══ The data

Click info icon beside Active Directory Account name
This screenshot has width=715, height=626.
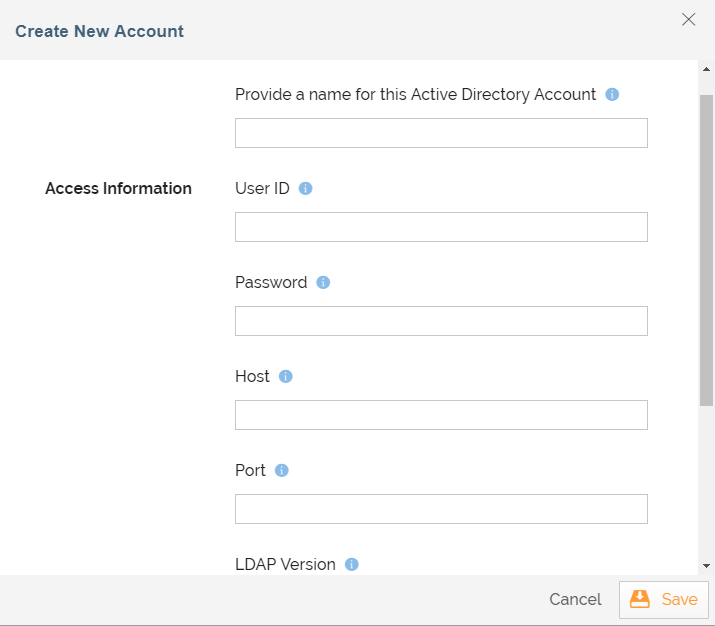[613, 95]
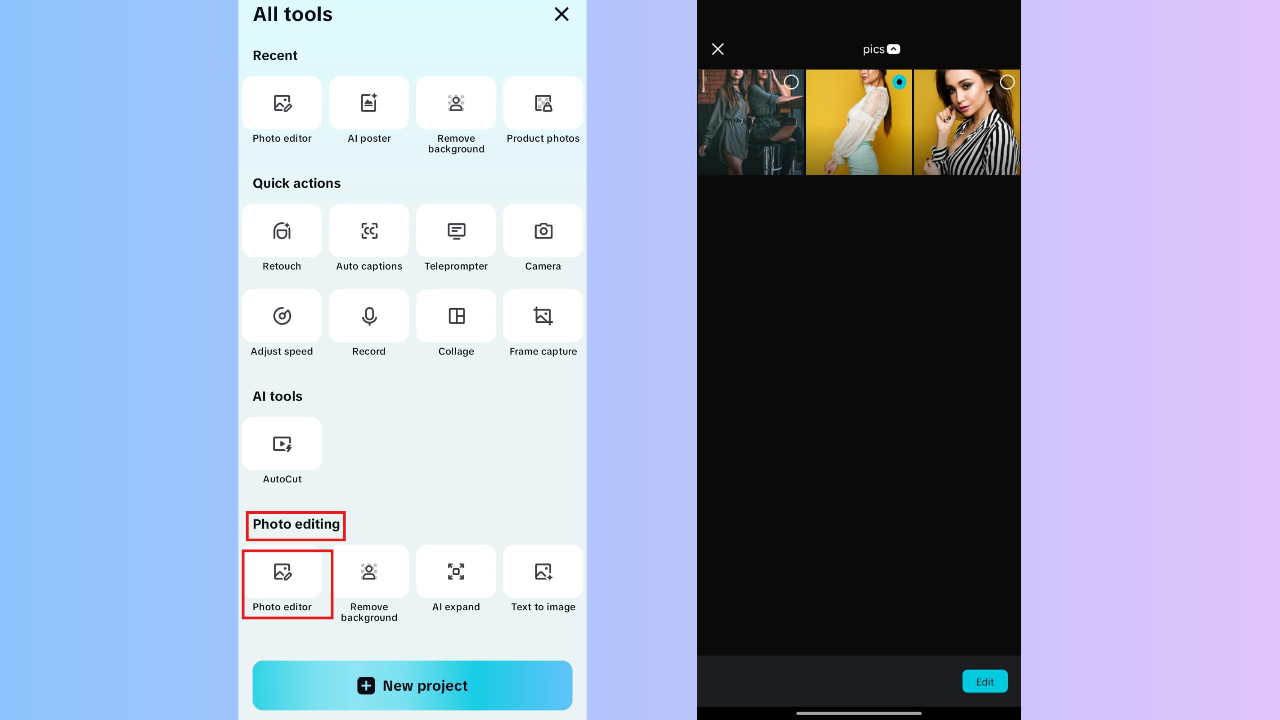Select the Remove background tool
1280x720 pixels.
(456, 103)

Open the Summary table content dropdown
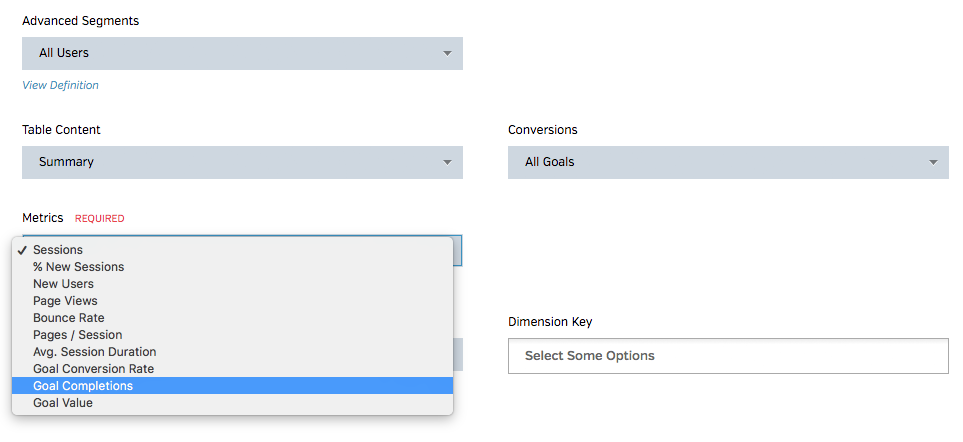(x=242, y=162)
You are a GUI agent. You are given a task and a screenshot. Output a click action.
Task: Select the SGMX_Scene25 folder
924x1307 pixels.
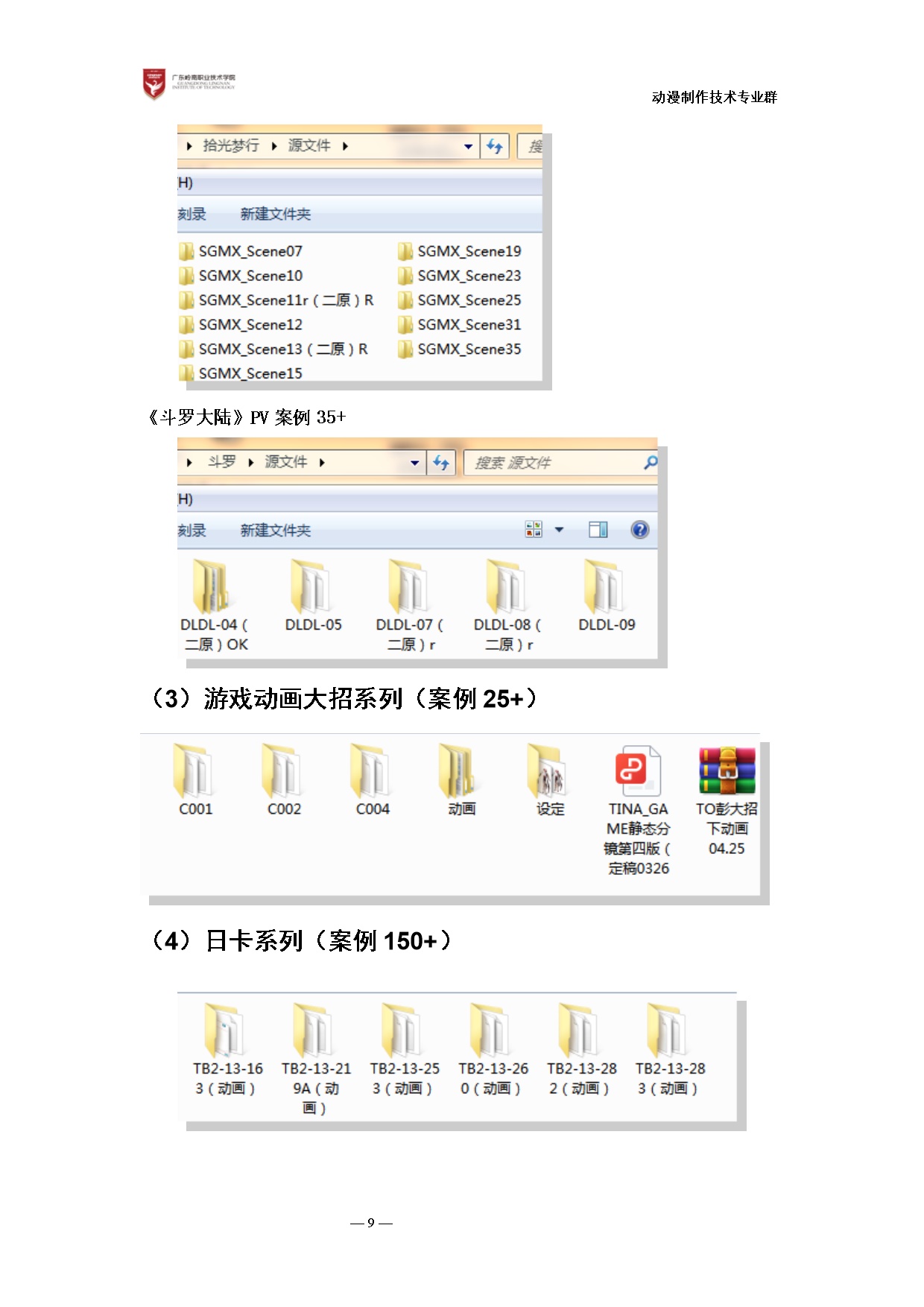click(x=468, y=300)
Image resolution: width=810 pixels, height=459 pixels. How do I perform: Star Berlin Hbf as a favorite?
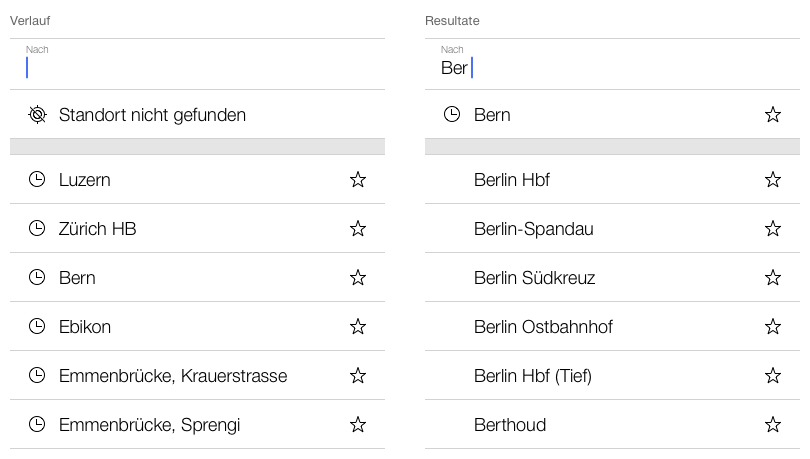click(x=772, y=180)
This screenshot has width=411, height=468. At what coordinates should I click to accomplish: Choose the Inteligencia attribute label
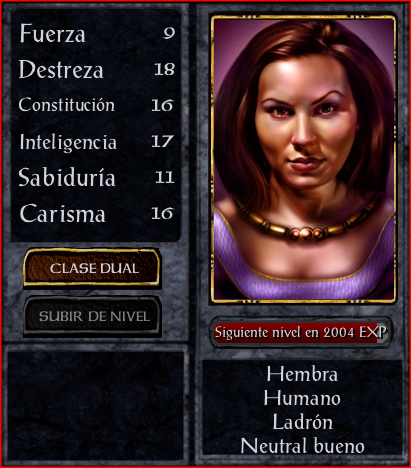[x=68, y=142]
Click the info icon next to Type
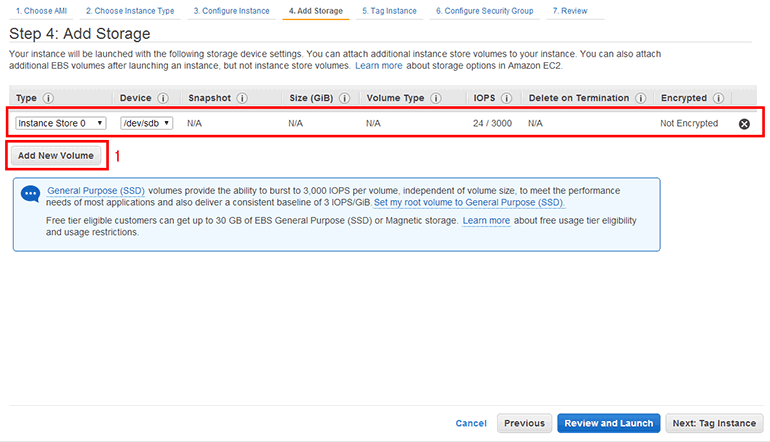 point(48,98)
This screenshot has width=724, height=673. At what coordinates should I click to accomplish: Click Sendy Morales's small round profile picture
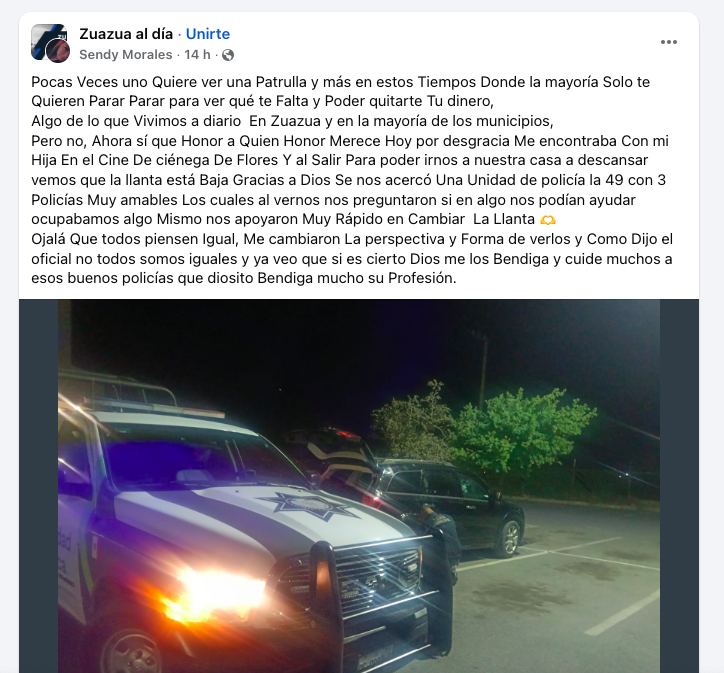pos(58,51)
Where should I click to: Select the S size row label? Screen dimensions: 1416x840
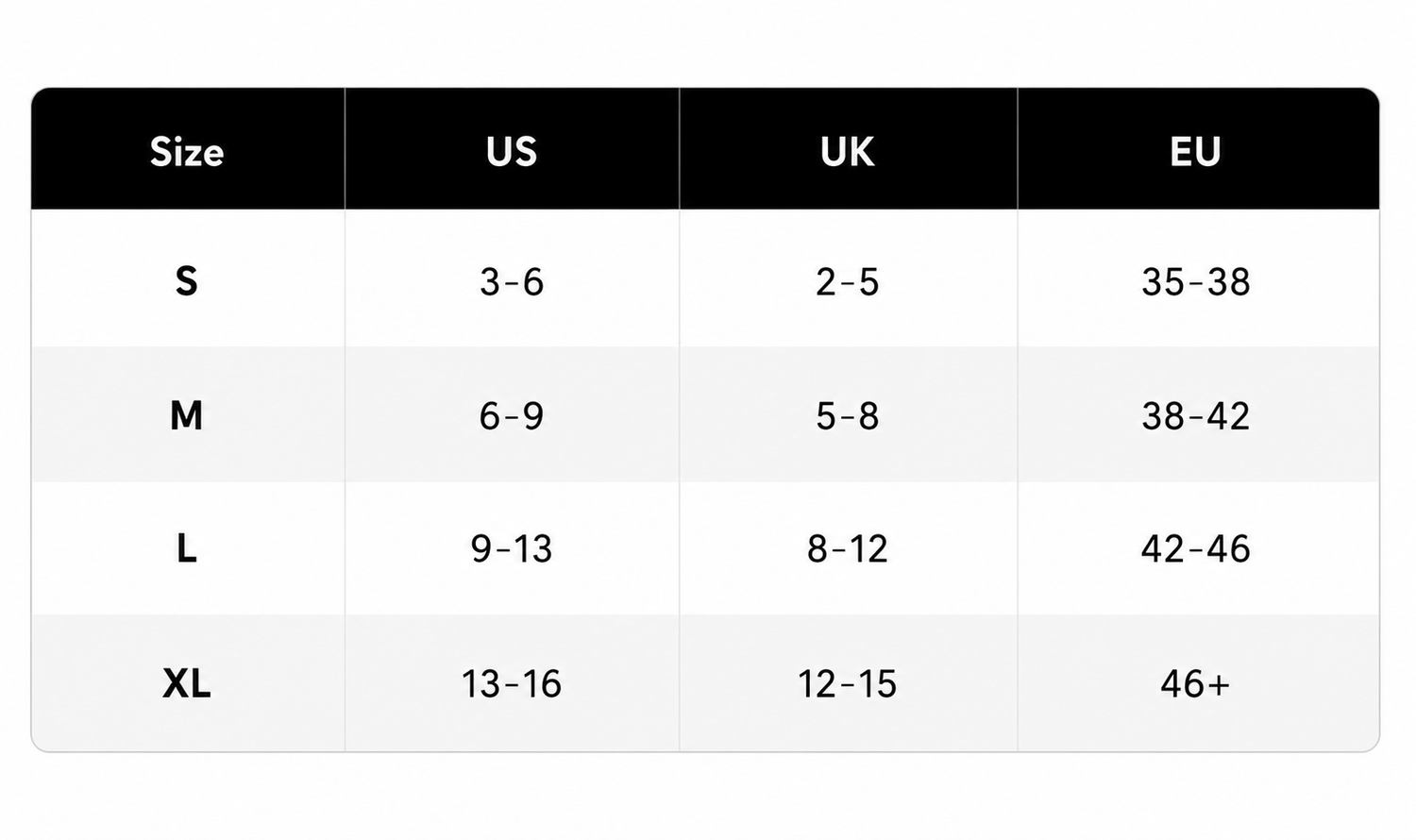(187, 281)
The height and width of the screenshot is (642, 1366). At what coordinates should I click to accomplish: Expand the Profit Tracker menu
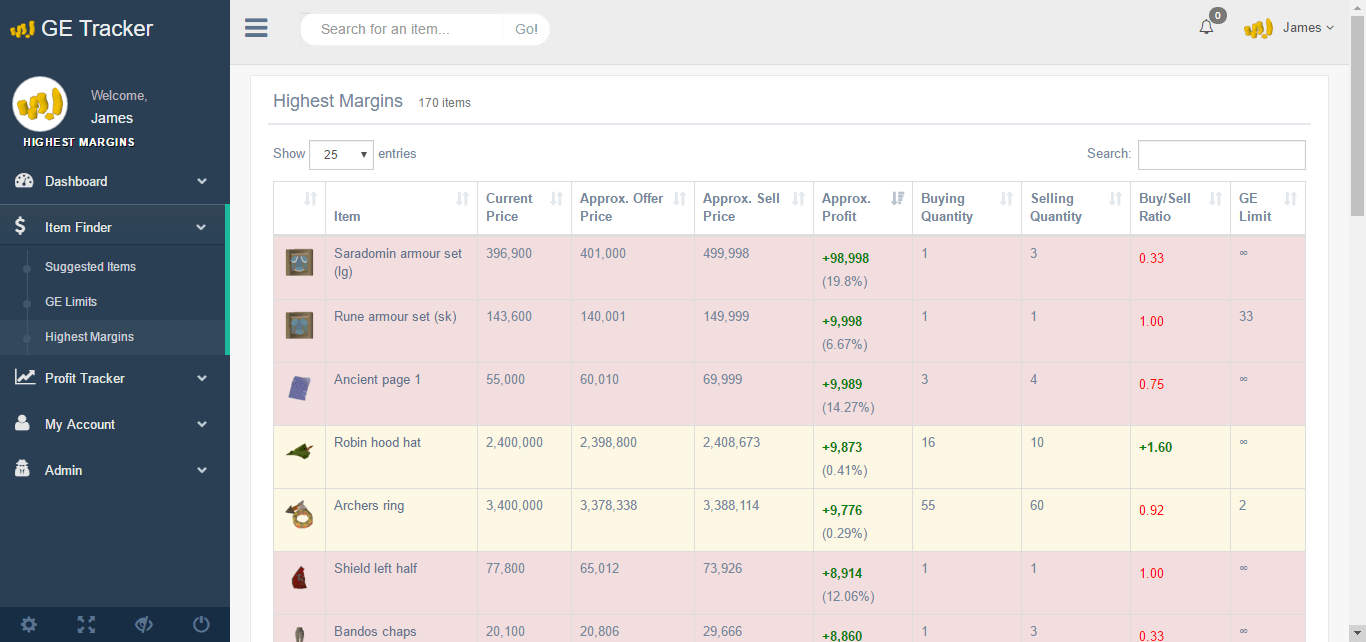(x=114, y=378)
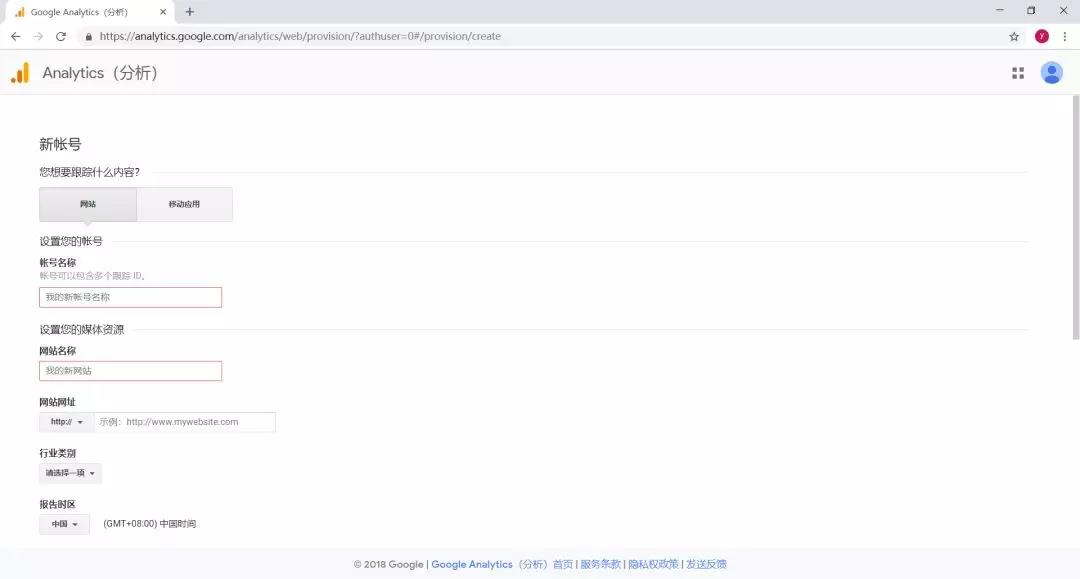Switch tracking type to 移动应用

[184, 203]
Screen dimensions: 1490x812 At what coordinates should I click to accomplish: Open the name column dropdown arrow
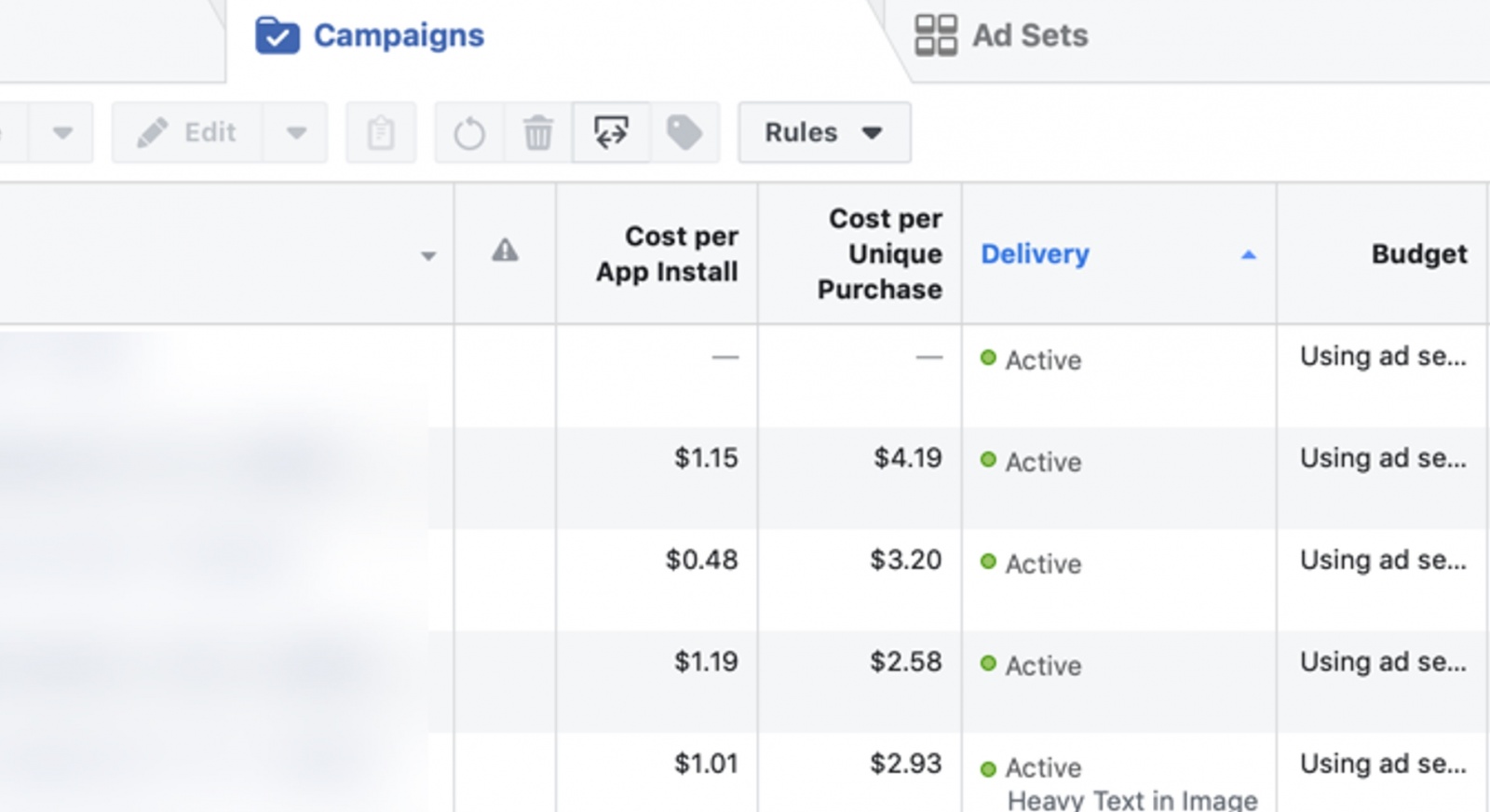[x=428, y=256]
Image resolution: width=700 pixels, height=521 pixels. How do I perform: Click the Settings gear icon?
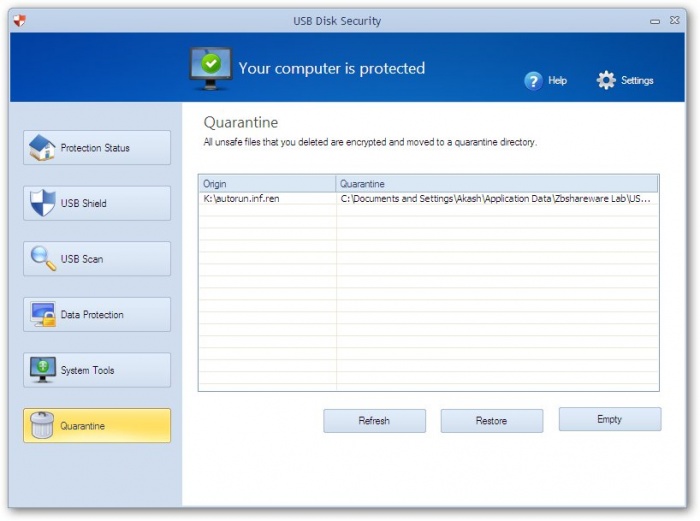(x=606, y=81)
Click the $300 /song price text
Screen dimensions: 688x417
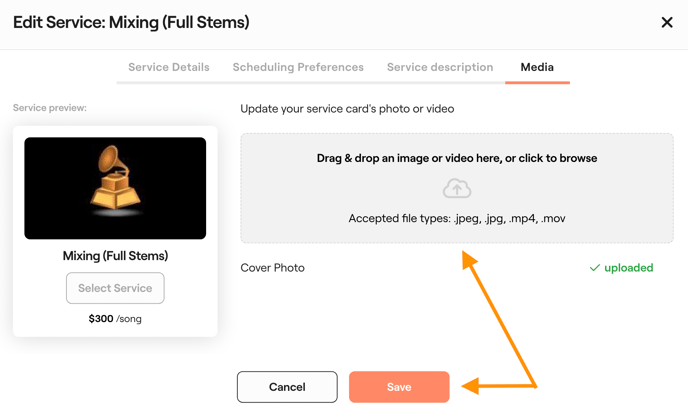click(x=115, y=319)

════

**What you have to do:** Transcribe exactly the lines from the one with "The height and" to the last line of the records, both included, so that no picture appears in the copy.

**Output for this exercise:**
The height and width of the screenshot is (642, 1366). At what coordinates should I click to accomplish: Expand the Profit Tracker menu
(x=114, y=378)
Switch tracking type to 移动应用

[184, 203]
Screen dimensions: 1490x812 At what coordinates should I click to accomplish: Open the name column dropdown arrow
[x=428, y=256]
Image resolution: width=700 pixels, height=521 pixels. How do I perform: Click the Settings gear icon?
(x=606, y=81)
Click the $300 /song price text
Screen dimensions: 688x417
click(x=115, y=319)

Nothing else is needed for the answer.